RRLが主に想定するのは、DNS増幅攻撃(リフレクション型DDoS)です。攻撃者が偽装した送信元IPで問い合わせを行い、応答を被害者へ集中させることで帯域やサーバー資源を枯渇させます。

RRLは、同種の問い合わせに対する応答が短時間に過剰に発生している状況で効果を発揮します。言い換えると「DNSサーバーが踏み台として“応答を量産してしまう状態”」を抑えるための仕組みです。

RRLの機能

RRLは、一定時間内に発生する応答の頻度を基準に制御します。実装や製品によって詳細は異なりますが、一般には以下のような要素を組み合わせて動作します。

  • 一定時間内の応答数が閾値を超えた場合に制限をかける
  • 応答の種類(例:同一の名前・同一のレコード種別など)を基準にまとめて扱う
  • 必要に応じて応答を間引く、または簡略化した応答を返す

注意したいのは、RRLの設計意図は「通常利用への影響をゼロにする」ことではなく、「増幅に使われやすい挙動を抑えて被害を広げない」ことにあります。そのため、閾値設計が不適切だと正規トラフィックまで抑制され、結果として可用性に影響が出る可能性があります。

また、RRLは“攻撃に見える振る舞い”を抑えますが、攻撃者が分散させたり、パターンを変えたりすれば効果が落ちることもあります。RRLは単独ではなく、上流対策や監視・遮断と組み合わせて効果を最大化する考え方が重要です。

RRLの効果

RRLを導入することで、DNSサーバーが増幅攻撃の踏み台として利用されるリスクを下げ、回線やサーバー資源の過剰消費を抑制できます。結果として、DNS基盤の安定運用につながり、サービス品質(可用性)を守りやすくなります。

加えて、自組織のDNSが第三者へ被害を拡散しにくくなる点は、運用者としての責任(外部への影響最小化)という観点でも意味があります。インターネットに公開する基盤は、守られる側であると同時に“悪用されない側”として整備しておくことが求められます。

RRLの設定

ここでは、RRLを導入・設定する際に押さえておきたいポイントを説明します。実際の設定方法は利用するDNSサーバー製品やバージョンで異なるため、考え方と注意点を中心に整理します。

RRL対応のDNSサーバー

RRLを利用するには、RRLに対応したDNSサーバーソフトウェア(または製品)を選定する必要があります。オープンソースのDNSサーバーや商用製品の中にはRRL相当の機能を備えるものがありますが、対応状況や設定項目は製品ごとに異なります。

そのため、導入前に「どのロール(権威DNS/リゾルバ)で使うのか」「既存構成に追加するのか」「運用監視とセットで回せるか」を確認し、公式ドキュメントやサポート情報に基づいて設計することが重要です。

RRLの基本設定

RRLは一般に、DNSサーバーの設定で「制限の対象」「閾値」「制限の挙動」を定義します。具体的には、短時間に同種の応答が増えたときに、どの程度のレートで抑制するかを決めます。

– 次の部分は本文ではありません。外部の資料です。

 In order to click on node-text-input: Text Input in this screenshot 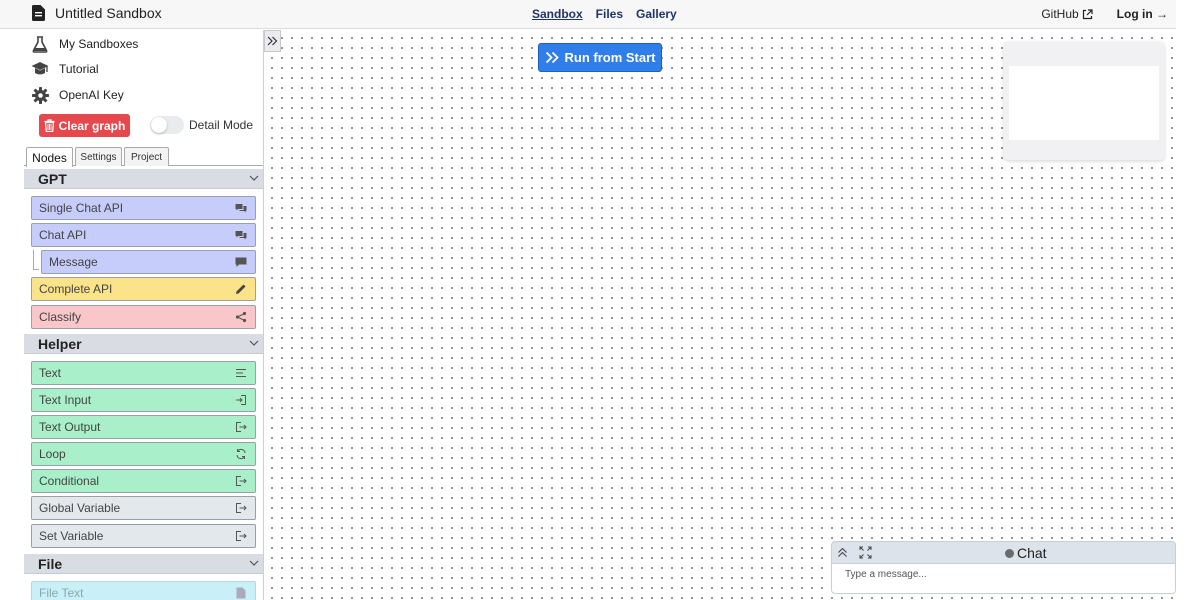, I will do `click(144, 400)`.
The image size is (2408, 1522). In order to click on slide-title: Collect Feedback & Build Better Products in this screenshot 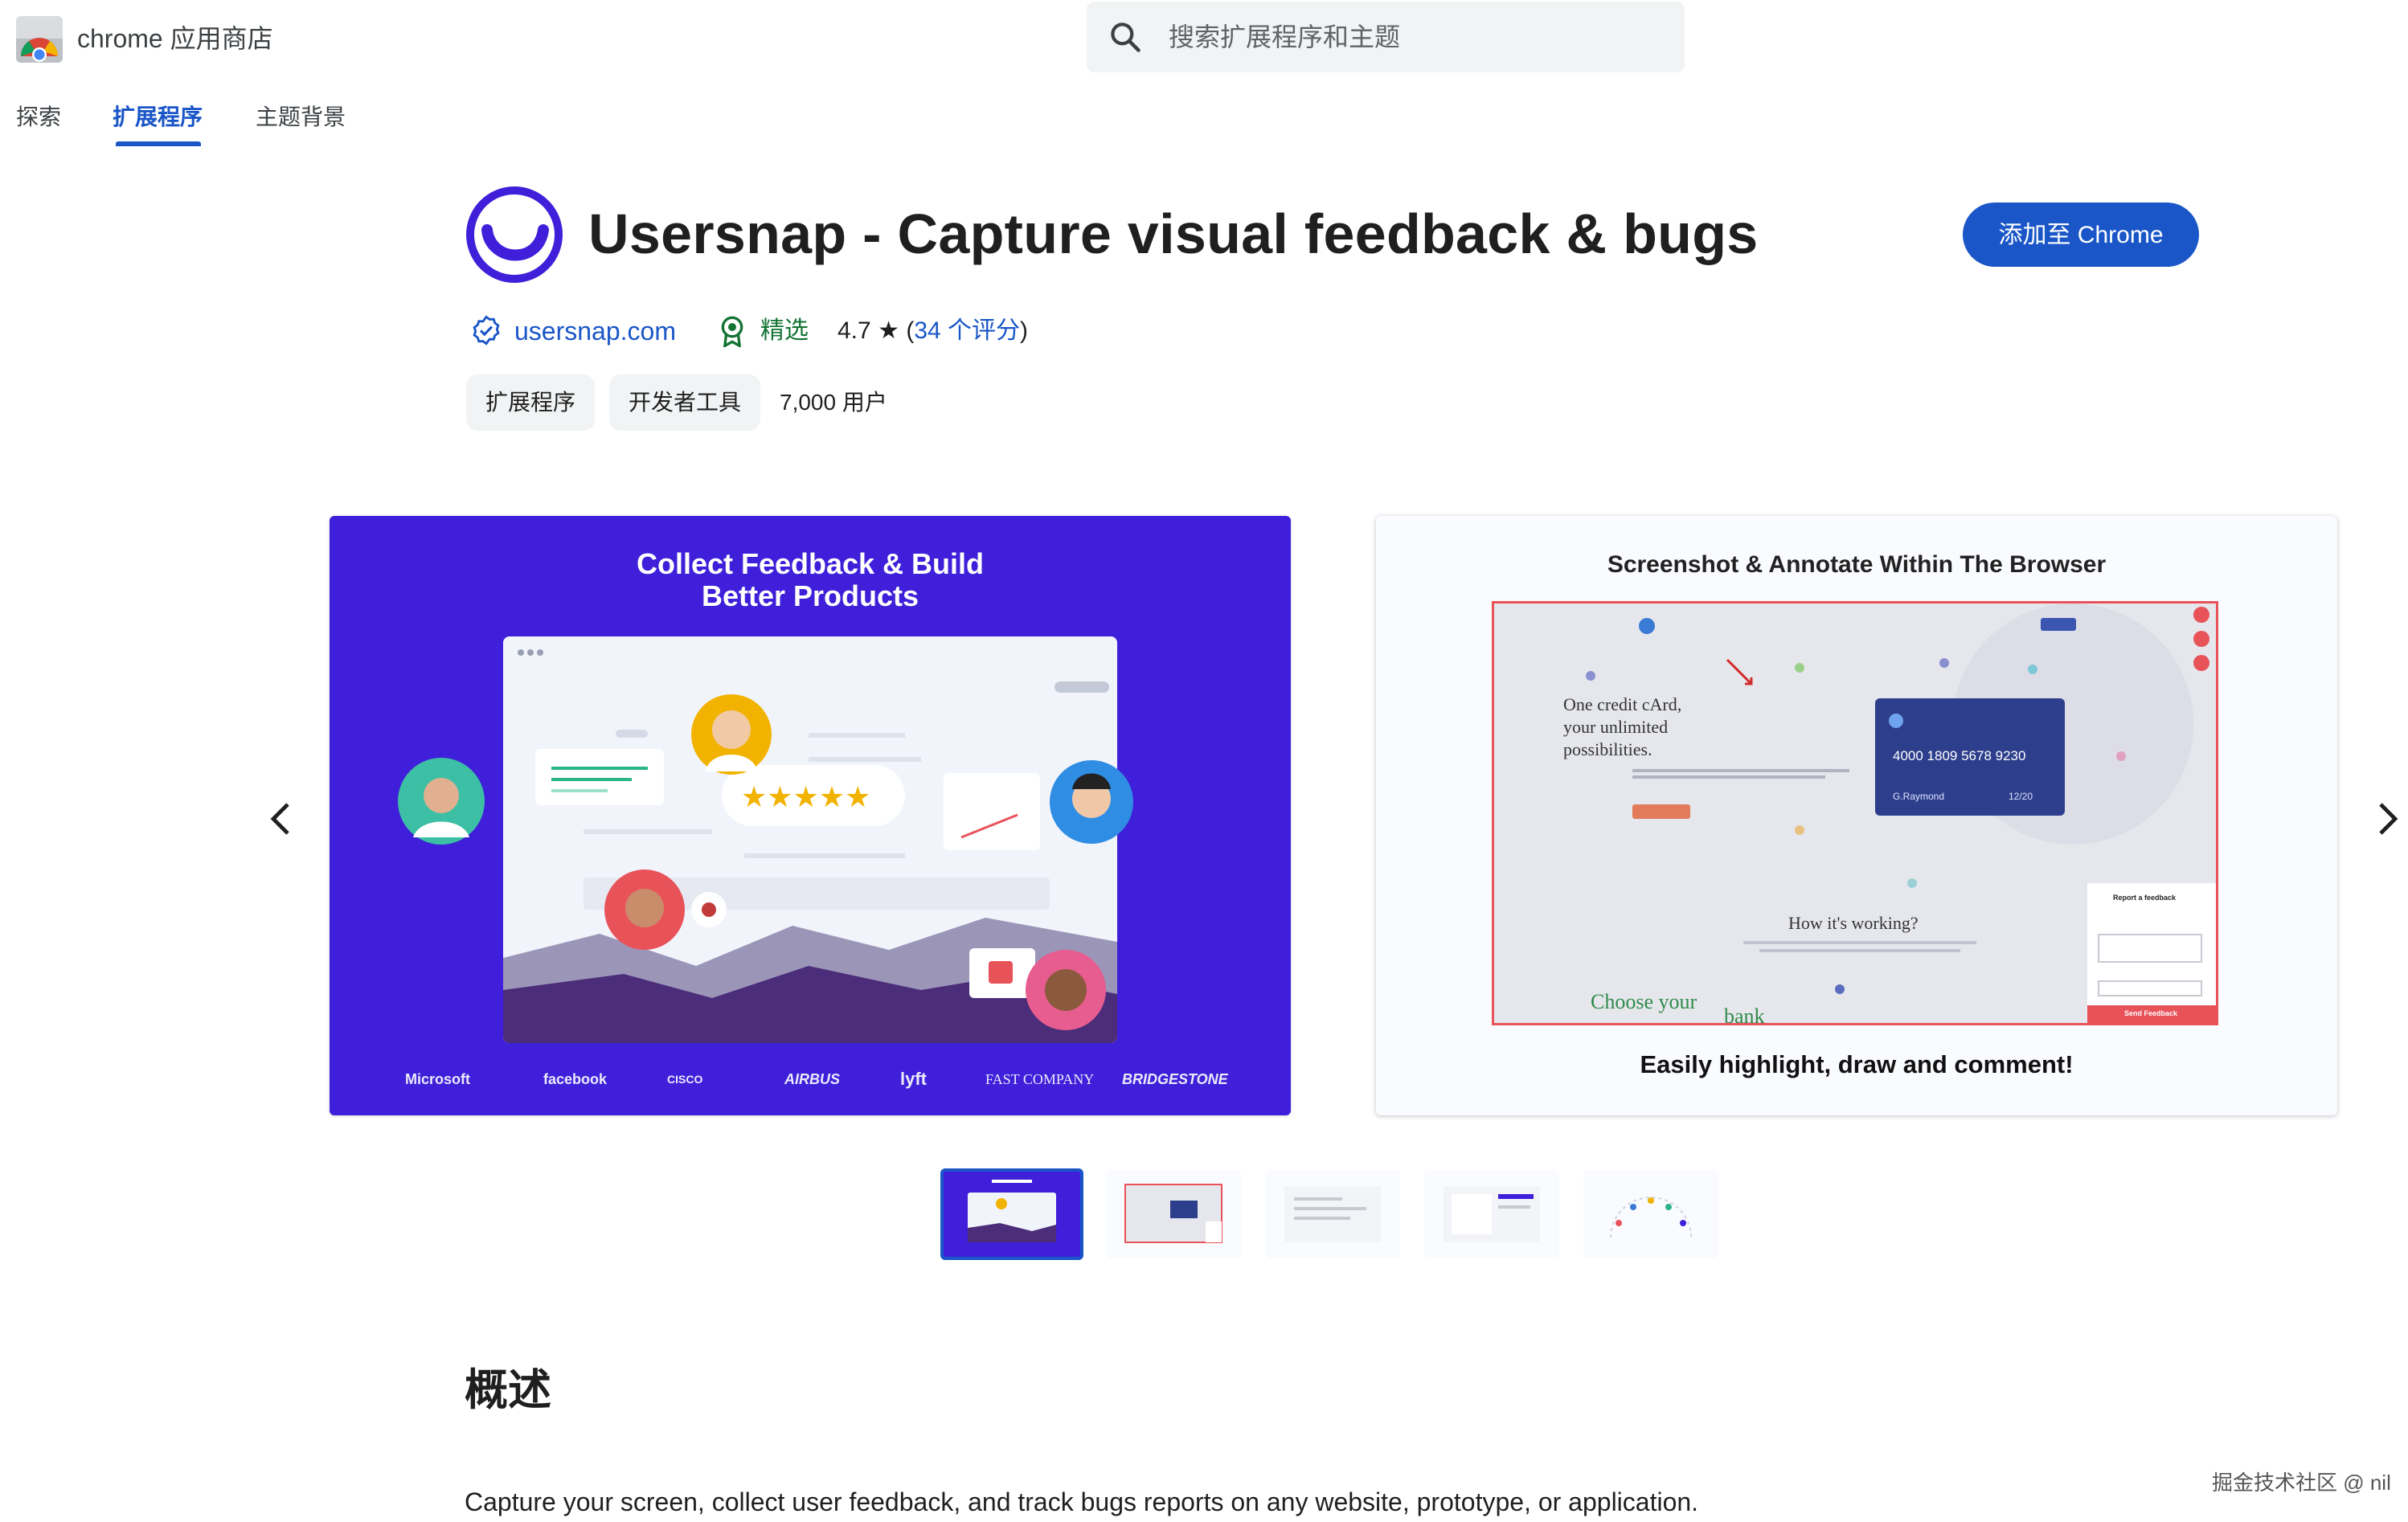, I will do `click(810, 580)`.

設定反映には、再起動または設定の再読み込みが必要になる場合があります。適用後は、想定どおりに制限が機能しているか、また正規通信に影響していないかを、ログや監視指標で確認します。

特に、繁忙時間帯やバッチ処理時間帯など、平常時でも問い合わせが増えるタイミングを把握したうえで閾値を設計すると、誤検知(正規通信の抑制)を避けやすくなります。

RRLのトラブルシューティング

RRL導入後に「特定の利用者だけ名前解決が不安定になる」「監視でNXDOMAINが増える」などの兆候が出た場合、まずDNSサーバーのログや統計情報を確認し、RRLがどの条件で発動しているかを切り分けます。

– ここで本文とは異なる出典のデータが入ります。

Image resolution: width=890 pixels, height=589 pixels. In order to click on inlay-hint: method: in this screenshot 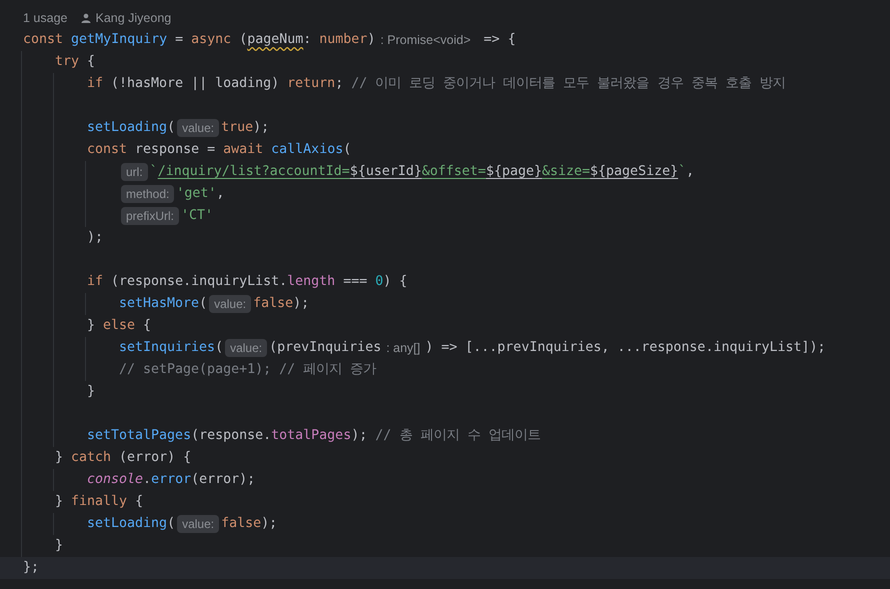, I will do `click(148, 194)`.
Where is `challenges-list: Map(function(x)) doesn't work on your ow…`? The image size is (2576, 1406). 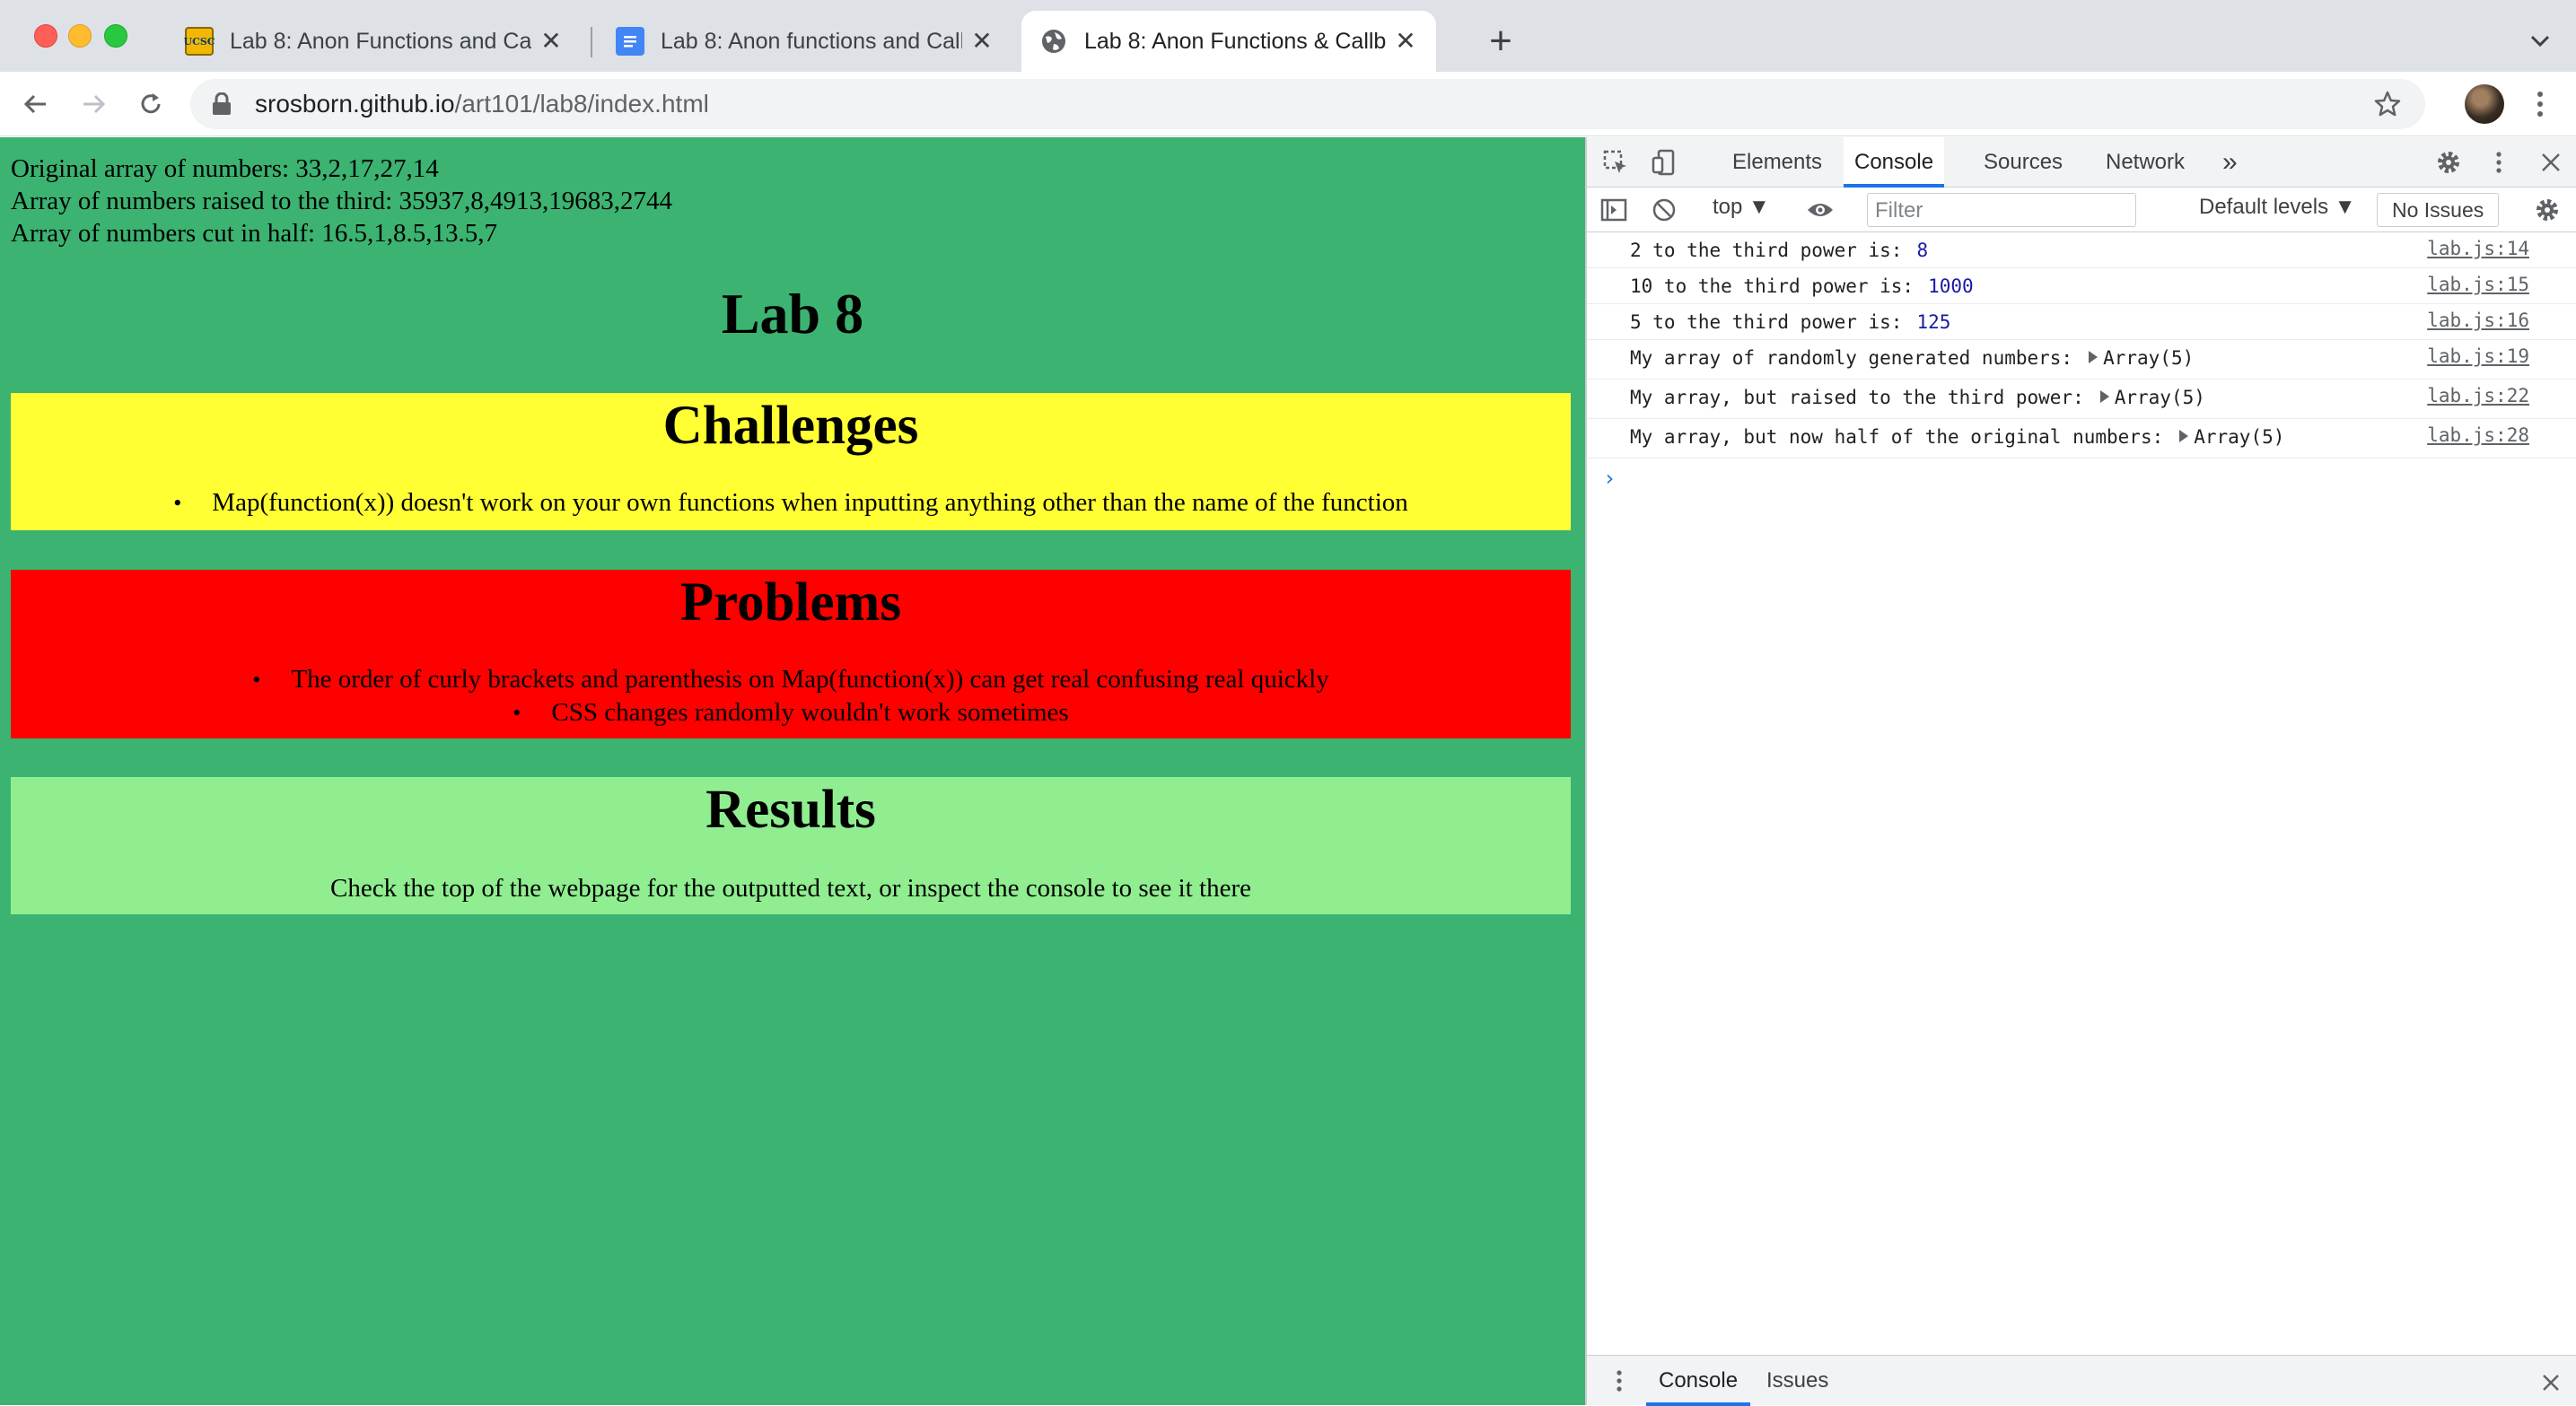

問題の原因がRRLの閾値・条件設計であることも少なくありません。テストと調整を繰り返し、環境に適した設定値へ近づけていく運用が重要です。必要に応じて、特定の通信(監視・内部システムなど)を例外扱いにする設計も検討対象になります。

まとめ

DNSはインターネット利用の前提となる基盤であり、DNSが狙われるとWeb・メール・業務アプリなど多方面に影響が波及します。特にDNS増幅攻撃は、DNSサーバーが踏み台として悪用され、第三者へ被害を拡散し得る点が厄介です。

RRL(Response Rate Limiting)は、DNSサーバーが返す応答の頻度を制御し、増幅攻撃の効果を弱めるための実装手段の一つです。RRLだけであらゆるDNS攻撃を防げるわけではありませんが、DNSSECや監視・遮断、上流のDDoS対策と組み合わせることで、DNS基盤の安全性と安定性を高められます。

自組織のDNSが「守られるべき資産」であると同時に「悪用されない基盤」であることを意識し、役割に応じた対策を継続的に見直していくことが重要です。

Q.DNS攻撃とは何ですか?

DNSの名前解決や応答を悪用し、サービス妨害や誤誘導を狙う攻撃です。

Q.DNSキャッシュポイズニングは何が危険ですか?

正規ドメインでも偽サイトへ誘導され、情報窃取などの二次被害につながる点です。

Q.DNS増幅攻撃とはどんな攻撃ですか?

偽装した送信元IPでDNS問い合わせを行い、応答を被害者へ集中させるDDoSです。

Q.RRLとは何ですか?

DNSサーバーの応答レートを制御し、増幅攻撃の踏み台になりにくくする仕組みです。

Q.RRLはどの攻撃に特に有効ですか?

DNS増幅攻撃(リフレクション型DDoS)への対策として有効です。

Q.RRLはDNSキャッシュポイズニングを防げますか?

防げません。誤誘導対策はDNSSECなど別の仕組みを検討します。

Q.RRL導入で正規ユーザーに影響は出ますか?

閾値設計が不適切だと影響が出ます。テストと調整を前提に運用します。

Q.RRLを設定するときに重要なポイントは何ですか?

制限対象・閾値・制限時の挙動を、トラフィック特性に合わせて設計することです。

Q.RRLは単体で十分ですか?

十分ではありません。監視・遮断や上流対策と組み合わせて効果を高めます。

Q.RRL導入後に確認すべきことは何ですか?

ログや統計で発動状況を確認し、正規通信の抑制がないかを点検します。